Records for the task =>
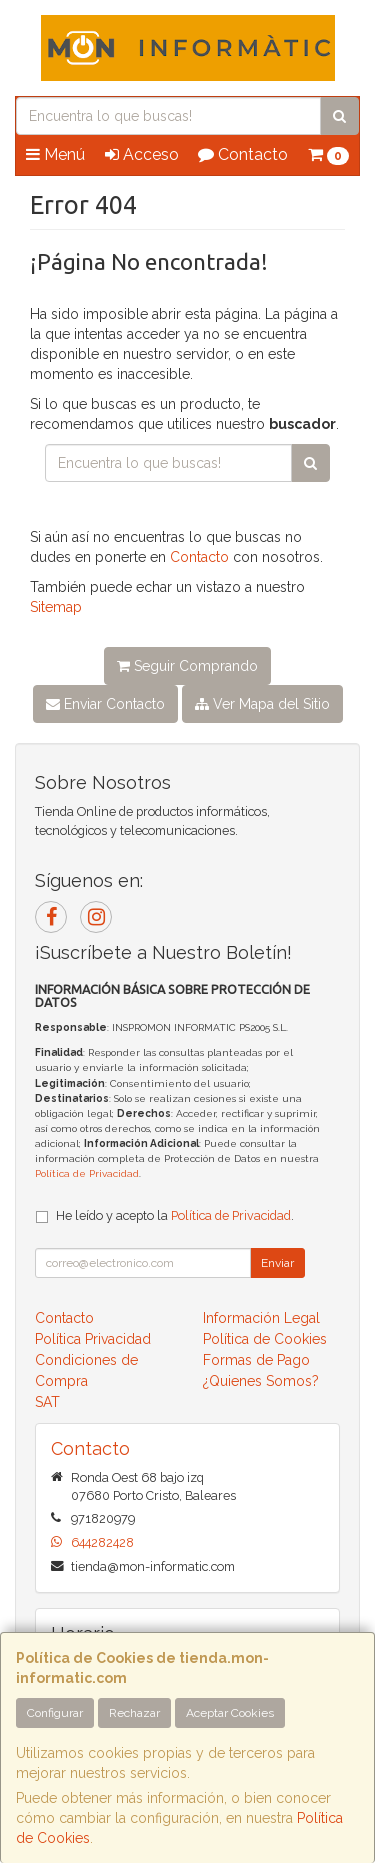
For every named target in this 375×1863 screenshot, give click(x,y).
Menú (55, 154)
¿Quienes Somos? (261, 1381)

---

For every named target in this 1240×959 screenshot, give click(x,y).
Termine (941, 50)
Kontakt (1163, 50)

---

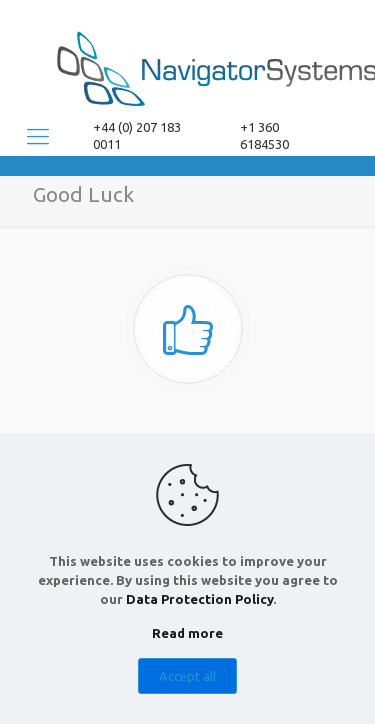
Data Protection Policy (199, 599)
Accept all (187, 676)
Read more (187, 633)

Prompt =>
Count the lines in the material above that contain the word "this". Reply with the number alone.

Correct output =>
2